ASSIGNMENT: Repeat exactly the stretch of lines that starts with the one containing "Screen dimensions: 1199x675" and ends with the last line of the material. Leave out pictures.

EXCERPTED RECORDS:
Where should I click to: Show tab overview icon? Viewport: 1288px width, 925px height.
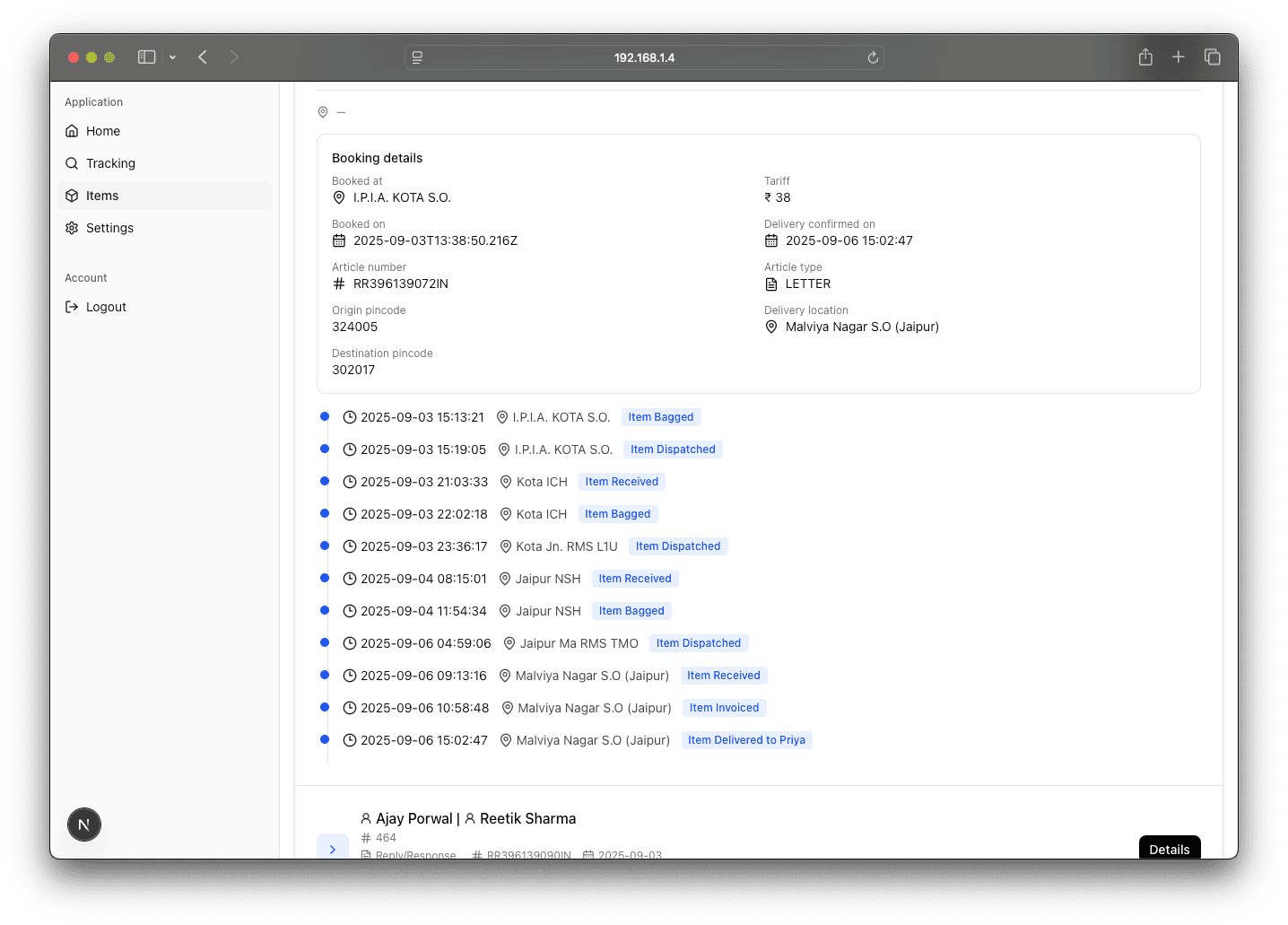(x=1213, y=57)
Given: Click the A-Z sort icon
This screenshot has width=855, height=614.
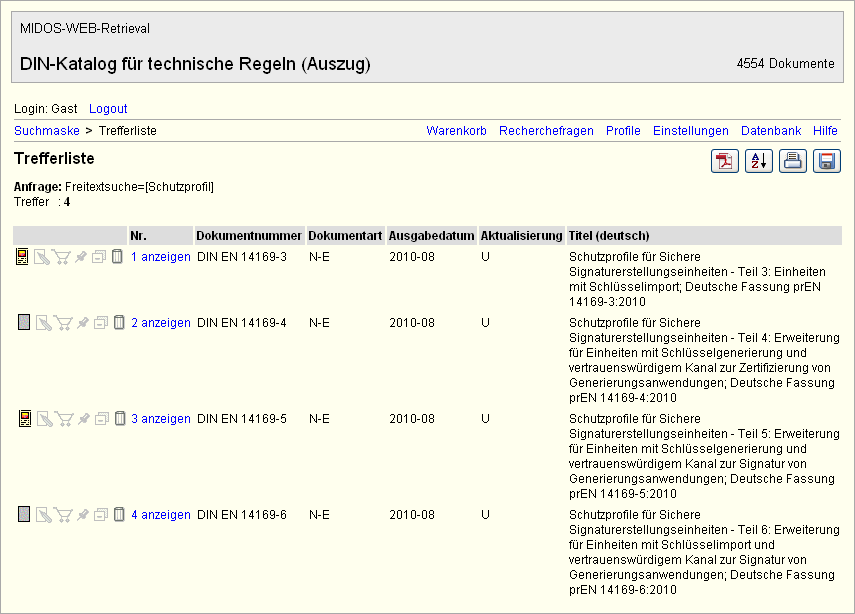Looking at the screenshot, I should tap(759, 161).

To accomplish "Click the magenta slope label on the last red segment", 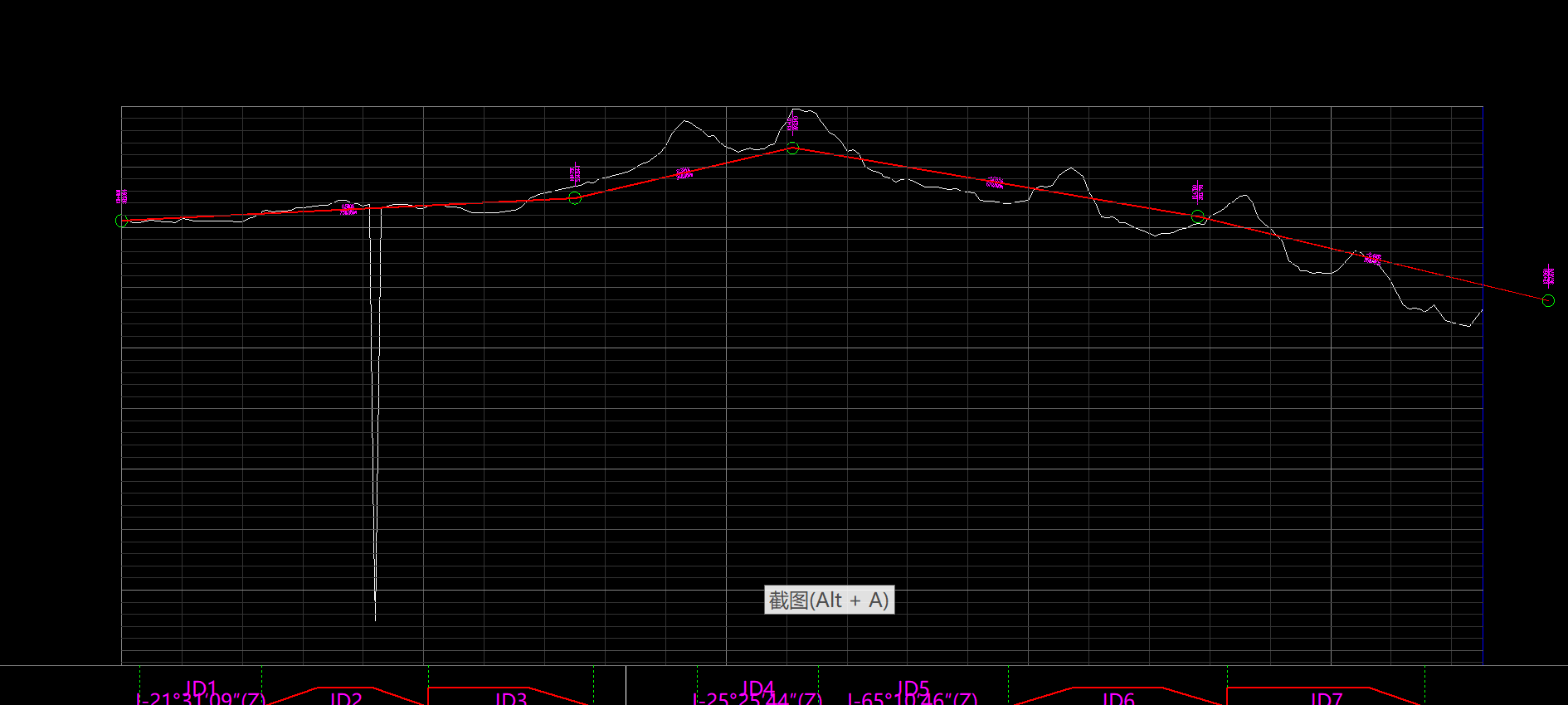I will 1373,260.
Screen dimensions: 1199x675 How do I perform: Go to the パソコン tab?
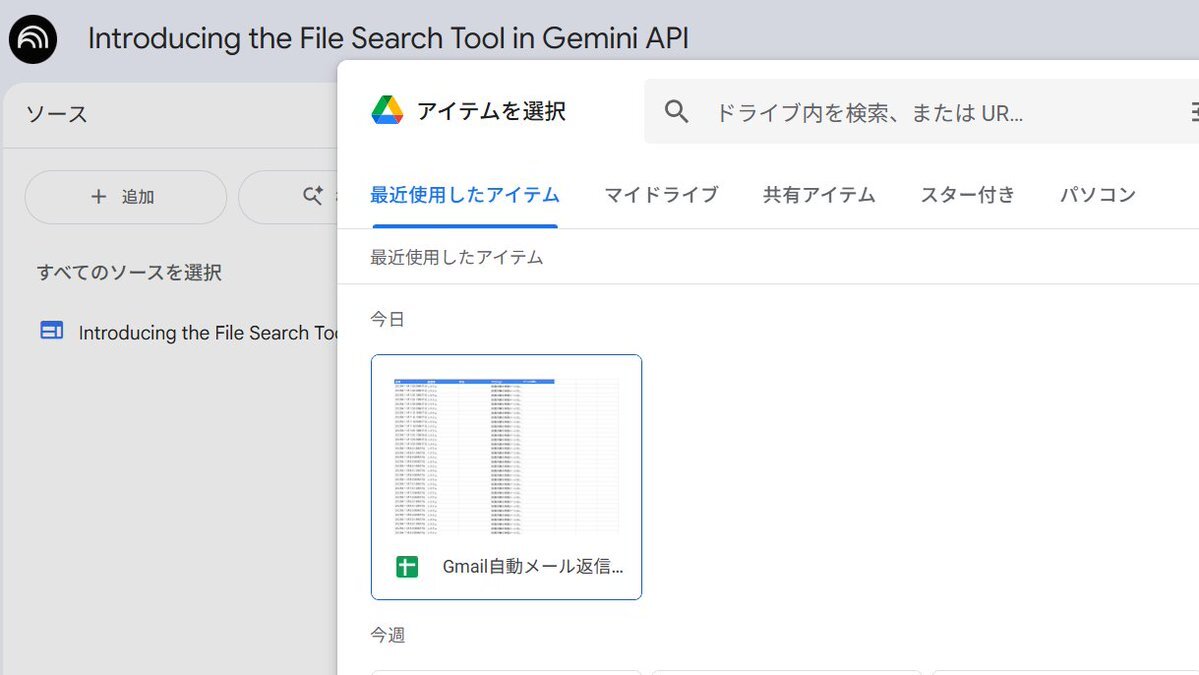click(x=1097, y=195)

PROBLEM SOLUTION:
Screen dimensions: 1199x675 How do I perform: Go to the パソコン tab?
click(x=1097, y=195)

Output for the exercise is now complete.